金利による返済回数、返済総額のシミュレーション

上限金利が18%と29.2%でどれだけ違うのか?返済のシミュレーションをしてみると驚くべき数字が出てきます。

上限金利が18%、29.2%、いずれのケースでも、最初にまとめて50万円を借りて、その後、毎月末日に15,000円ずつ返済したとします。

まず、利息が年18%の場合でも支払い回数は47回、支払総額は698,445円となります(当事務所の計算による)。つまり、月々50万円を返すために約4年間もかかり、支払総額は約70万円にもなるのです。

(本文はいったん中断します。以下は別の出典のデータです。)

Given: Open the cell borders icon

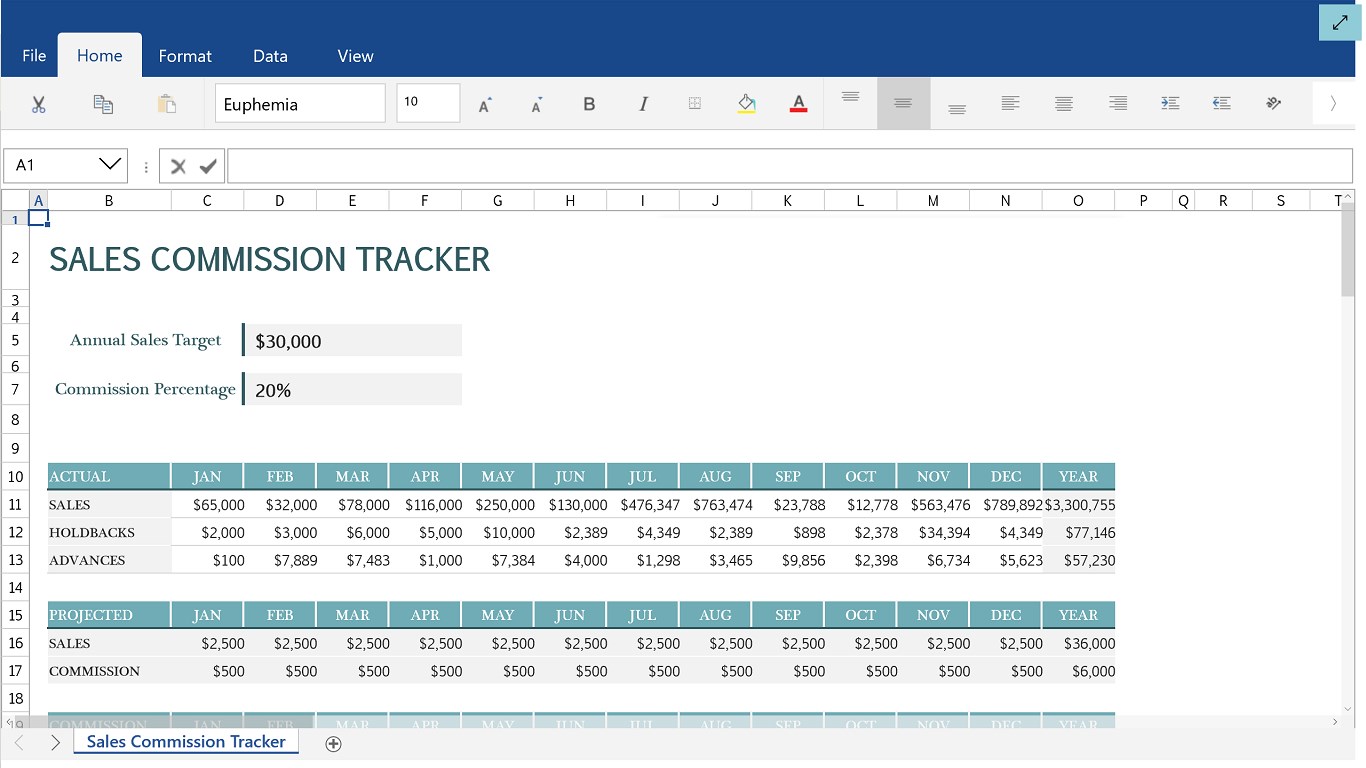Looking at the screenshot, I should point(695,103).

さらに、利息が年29.2%にアップすると、支払い回数70回、支払総額は1,040,383円です。借りたお金の2倍も返済しなければならないわけです。

返済総額のシミュレーション

記事の中には「自民党が貸金業法の再改正を検討するのは、銀行融資を受けにくい中小零細企業や個人事業主が一時的な資金を消費者金融から借りにくくなっているとの判断がある」との記述もあります。

たしかに、中小零細企業や個人事業主事業が、事業のための「つなぎ資金」として一時的に借入れをしたいとの需要はあるかもしれません。たとえば、2週間後にお金が入ってくる予定があって、それで全額返済できるのを見越して、運転資金の借入をするようなケースです。

しかし、事業者で無い個人には、そのような資金需要は無いはずです。一時的に借りたつもりでも、現実にはすぐに一括返済をすることは困難な場合も多いでしょう。また、頑張って一度はまとめて返済しても、すぐにまた借入れをしてしまうかもしれません。

そうなれば、29.2%という高金利が大きな負担になることは間違いありません。まだ現実に法改正がおこなわれるのかは不明ですが、中小零細企業や個人事業主事業、そして給与所得者である個人にとって改悪という他にありません。